MRP stands for material requirements planning and deals with bringing in the right amount of raw material at the right time to support production. MRPII stands for manufacturing resource planning and builds on MRP by adding shop floor production planning and tracking tools. A third-generation system available at time of publication is called ERP, or enterprise resource planning, which integrates all departments of the business, not just manufacturing and purchasing.

MRP

Material Requirements Planning, or MRP, was developed in the 1970s to help manufacturing companies better manage their procurement of material to support manufacturing operations. MRP systems translate the master production schedule into component- and raw material-level demand by splitting the top level assembly into the individual parts and quantities called for on the bill of materials, which reports to that assembly, and directs the purchasing group when to buy them based on the component lead time which is loaded in the MRP system.

MRPII

Manufacturing Resource Planning, or MRPII, goes several steps beyond MRP. While MRP stopped at the receiving dock, MRPII incorporates the value stream all the way through the manufacturing facility to the shipping dock where the product is packaged and sent to the end customer. That value stream includes production planning, machine capacity scheduling, demand forecasting and analysis modules, and quality tracking tools.
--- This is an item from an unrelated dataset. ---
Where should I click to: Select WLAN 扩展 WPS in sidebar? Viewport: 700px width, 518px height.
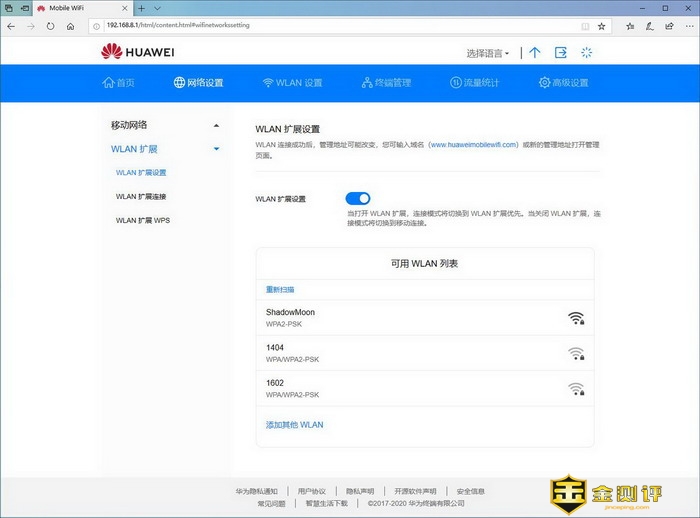point(143,220)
MRPII also has tools for tracking employee attendance, labor contribution and productivity.

ERP

A discussion of MRP and MRPII would be incomplete without mentioning Enterprise Resource Planning. ERP is the next evolution of the MRP system. While MRP helped companies plan material purchases, and MRPII added in-plant scheduling and production controls, ERP attempts to integrate the information flow from all departments within a company: finance, marketing, production, shipping, even human resources. While some argue that ERP does not deliver on its promise, according to an article on CIO.com, a properly set up ERP system allows better communication and monitoring than ever before, giving all departments access to the exact status of a customer order at any point in time.

Warnings

MRP, MRPII, and ERP are iterations of the same type of system: A software program that aims to help businesses better manage their costs, control inventory, meet customer delivery expectations, and track and improve their internal processes. However, according to an article by the Business Performance Improvement Consultancy, most implementations of any of the three systems fail to achieve the desired results. This is based primarily on a lack of proper training and understanding on the part of the business managers and the IT managers. A business manager with insufficient IT understanding may set the system up incorrectly, while an IT manager who does not understand the business needs may simply automate the current process flow without improving it. If you are contemplating implementing any of these systems, it is critical to make sure that business management and IT management are on the same page and that proper training has been invested in.